Methods: Derivation and validation analyses were performed in n=1436 total HF patients of European descent and with ejection fraction <50%. The PRP was derived in a random subset of the Henry Ford Heart Failure Pharmacogenomic Registry (n=248) and then validated in a meta-analysis of the remaining patients from Henry Ford Heart Failure Pharmacogenomic Registry (n=247), the TIME-CHF (Trial of Intensified Versus Standard Medical Therapy in Elderly Patients With Congestive Heart Failure; n=431), and HF-ACTION trial (Heart Failure: a Controlled Trial Investigating Outcomes of Exercise Training; n=510). The PRP was constructed from a genome-wide analysis of BB×genotype interaction predicting time to all-cause mortality, adjusted for Meta-Analysis Global Group in Chronic Heart Failure score, genotype, level of BB exposure, and BB propensity score.

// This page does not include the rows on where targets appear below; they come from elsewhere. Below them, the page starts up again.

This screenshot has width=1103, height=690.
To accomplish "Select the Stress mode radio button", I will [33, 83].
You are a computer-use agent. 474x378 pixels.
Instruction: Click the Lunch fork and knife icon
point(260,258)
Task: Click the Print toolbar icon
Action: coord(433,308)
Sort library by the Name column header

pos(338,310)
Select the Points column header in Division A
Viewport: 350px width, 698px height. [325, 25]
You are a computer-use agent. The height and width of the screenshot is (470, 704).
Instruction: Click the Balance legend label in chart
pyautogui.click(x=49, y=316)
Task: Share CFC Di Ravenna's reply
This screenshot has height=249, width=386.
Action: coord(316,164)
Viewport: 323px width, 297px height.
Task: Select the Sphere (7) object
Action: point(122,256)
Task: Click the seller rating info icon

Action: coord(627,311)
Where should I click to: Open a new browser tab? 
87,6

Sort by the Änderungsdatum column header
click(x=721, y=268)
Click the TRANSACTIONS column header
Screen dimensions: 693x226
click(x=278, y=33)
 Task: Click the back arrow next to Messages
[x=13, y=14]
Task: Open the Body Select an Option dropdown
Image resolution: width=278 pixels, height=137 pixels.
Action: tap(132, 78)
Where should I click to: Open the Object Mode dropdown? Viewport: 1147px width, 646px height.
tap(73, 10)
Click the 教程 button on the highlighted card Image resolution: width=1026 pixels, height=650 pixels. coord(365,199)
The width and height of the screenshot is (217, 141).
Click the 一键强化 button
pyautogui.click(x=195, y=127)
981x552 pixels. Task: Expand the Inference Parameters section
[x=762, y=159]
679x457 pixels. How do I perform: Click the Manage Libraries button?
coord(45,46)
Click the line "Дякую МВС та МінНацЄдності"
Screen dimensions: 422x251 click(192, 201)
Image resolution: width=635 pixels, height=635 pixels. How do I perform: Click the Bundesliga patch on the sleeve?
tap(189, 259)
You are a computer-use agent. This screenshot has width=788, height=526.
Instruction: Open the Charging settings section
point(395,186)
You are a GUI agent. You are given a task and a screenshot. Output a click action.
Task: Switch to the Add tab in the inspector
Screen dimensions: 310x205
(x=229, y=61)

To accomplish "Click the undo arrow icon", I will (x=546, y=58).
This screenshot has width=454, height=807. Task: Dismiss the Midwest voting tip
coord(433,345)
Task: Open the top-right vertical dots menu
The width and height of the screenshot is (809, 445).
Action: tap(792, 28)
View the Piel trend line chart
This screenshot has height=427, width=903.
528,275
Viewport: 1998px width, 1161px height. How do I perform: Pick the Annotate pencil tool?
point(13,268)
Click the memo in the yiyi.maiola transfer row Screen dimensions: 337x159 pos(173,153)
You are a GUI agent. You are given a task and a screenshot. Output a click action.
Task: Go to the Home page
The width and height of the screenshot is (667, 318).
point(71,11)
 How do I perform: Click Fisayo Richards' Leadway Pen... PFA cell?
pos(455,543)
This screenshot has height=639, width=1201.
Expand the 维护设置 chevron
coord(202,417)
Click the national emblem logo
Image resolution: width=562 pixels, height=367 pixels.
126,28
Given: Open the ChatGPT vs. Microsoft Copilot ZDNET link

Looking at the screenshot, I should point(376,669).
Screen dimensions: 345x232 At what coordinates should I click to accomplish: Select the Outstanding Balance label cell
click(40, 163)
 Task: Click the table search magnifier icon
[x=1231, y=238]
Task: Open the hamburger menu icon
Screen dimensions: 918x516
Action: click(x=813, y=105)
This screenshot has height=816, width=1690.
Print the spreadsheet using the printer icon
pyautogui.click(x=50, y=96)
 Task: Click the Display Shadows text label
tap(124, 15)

Results: Five-fold cross-validation summaries out to 1000 single-nucleotide polymorphisms identified optimal prediction with a 44 single-nucleotide polymorphism score and cutoff at the 30th percentile. In validation testing (n=1188), greater BB exposure was associated with reduced all-cause mortality in patients with low PRP score (n=251; hazard ratio, 0.19 [95% CI, 0.04-0.51]; P=0.0075) but not high PRP score (n=937; hazard ratio, 0.84 [95% CI, 0.53-1.3]; P=0.448)-a difference that was statistically significant (P interaction, 0.0235). Results were consistent regardless of atrial fibrillation, ejection fraction (≤40% versus 41%-50%), or when examining cardiovascular death.
Conclusions: Among patients of European ancestry with heart failure with reduced ejection fraction, a PRP distinguished patients who derived substantial survival benefit from BB exposure from a larger group that did not. Additional work is needed to prospectively test clinical utility and to develop PRPs for other population groups and other medications.
Keywords: atrial fibrillation; pharmacogenetics; population groups; precision medicine.